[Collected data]
——

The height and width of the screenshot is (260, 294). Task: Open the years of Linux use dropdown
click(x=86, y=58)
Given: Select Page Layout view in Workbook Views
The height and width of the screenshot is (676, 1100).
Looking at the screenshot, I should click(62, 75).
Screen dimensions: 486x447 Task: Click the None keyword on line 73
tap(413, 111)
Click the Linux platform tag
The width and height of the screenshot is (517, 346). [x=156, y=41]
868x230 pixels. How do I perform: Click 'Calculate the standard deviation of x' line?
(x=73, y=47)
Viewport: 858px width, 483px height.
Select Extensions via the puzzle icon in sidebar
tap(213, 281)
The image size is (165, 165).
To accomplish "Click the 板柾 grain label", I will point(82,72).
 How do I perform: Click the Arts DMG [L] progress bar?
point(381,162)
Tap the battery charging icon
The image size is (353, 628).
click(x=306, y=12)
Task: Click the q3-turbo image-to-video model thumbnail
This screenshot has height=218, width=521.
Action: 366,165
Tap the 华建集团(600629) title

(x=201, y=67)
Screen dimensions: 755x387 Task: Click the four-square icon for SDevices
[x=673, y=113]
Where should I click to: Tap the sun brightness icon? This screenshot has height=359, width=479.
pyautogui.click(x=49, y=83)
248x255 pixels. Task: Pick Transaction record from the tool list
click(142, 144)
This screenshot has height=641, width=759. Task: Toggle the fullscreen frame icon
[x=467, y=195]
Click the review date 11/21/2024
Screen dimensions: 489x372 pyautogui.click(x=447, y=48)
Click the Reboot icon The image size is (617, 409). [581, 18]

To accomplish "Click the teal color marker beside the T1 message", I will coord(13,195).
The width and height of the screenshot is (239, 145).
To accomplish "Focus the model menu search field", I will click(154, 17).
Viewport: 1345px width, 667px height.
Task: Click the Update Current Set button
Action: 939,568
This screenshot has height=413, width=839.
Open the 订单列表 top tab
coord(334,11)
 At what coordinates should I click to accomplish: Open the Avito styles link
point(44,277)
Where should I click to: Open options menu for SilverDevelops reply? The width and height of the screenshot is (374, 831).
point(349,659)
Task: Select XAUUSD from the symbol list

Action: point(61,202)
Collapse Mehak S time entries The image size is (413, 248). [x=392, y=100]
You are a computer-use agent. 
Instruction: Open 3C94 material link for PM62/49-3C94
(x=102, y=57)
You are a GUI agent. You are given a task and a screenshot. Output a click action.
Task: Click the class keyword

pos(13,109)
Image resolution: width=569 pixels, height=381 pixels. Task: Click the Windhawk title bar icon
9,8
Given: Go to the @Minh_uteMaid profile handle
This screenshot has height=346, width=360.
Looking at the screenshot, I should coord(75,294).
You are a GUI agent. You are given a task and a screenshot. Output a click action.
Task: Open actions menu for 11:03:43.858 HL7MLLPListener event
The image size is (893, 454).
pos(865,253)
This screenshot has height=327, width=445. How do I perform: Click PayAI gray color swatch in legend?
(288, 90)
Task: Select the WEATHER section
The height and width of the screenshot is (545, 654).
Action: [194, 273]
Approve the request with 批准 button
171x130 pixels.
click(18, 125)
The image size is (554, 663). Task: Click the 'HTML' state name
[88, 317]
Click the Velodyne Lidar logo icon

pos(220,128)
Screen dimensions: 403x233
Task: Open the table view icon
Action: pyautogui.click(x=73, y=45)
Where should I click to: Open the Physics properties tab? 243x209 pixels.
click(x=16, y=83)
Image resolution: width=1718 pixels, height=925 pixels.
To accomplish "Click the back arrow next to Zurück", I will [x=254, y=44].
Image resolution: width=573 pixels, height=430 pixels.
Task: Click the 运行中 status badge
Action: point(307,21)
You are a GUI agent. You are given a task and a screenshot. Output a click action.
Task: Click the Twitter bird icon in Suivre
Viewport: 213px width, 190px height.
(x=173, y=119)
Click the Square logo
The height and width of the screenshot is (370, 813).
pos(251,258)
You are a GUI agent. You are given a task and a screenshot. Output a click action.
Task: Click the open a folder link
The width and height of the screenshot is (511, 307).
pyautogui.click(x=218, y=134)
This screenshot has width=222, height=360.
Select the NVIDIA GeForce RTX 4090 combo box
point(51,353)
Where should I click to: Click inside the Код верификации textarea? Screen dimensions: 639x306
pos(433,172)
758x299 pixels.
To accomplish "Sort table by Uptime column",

——

- Work task -
Return, word for word, the line containing "Click the Square logo" and all lines after it through the last line of the records, and nothing else.

- Answer area -
Click the Square logo
The height and width of the screenshot is (370, 813).
pos(251,258)
You are a GUI agent. You are given a task and a screenshot. Output a click action.
Task: Click the open a folder link
The width and height of the screenshot is (511, 307).
pyautogui.click(x=218, y=134)
This screenshot has width=222, height=360.
Select the NVIDIA GeForce RTX 4090 combo box
point(51,353)
Where should I click to: Click inside the Код верификации textarea? Screen dimensions: 639x306
pos(433,172)
758x299 pixels.
To accomplish "Sort table by Uptime column",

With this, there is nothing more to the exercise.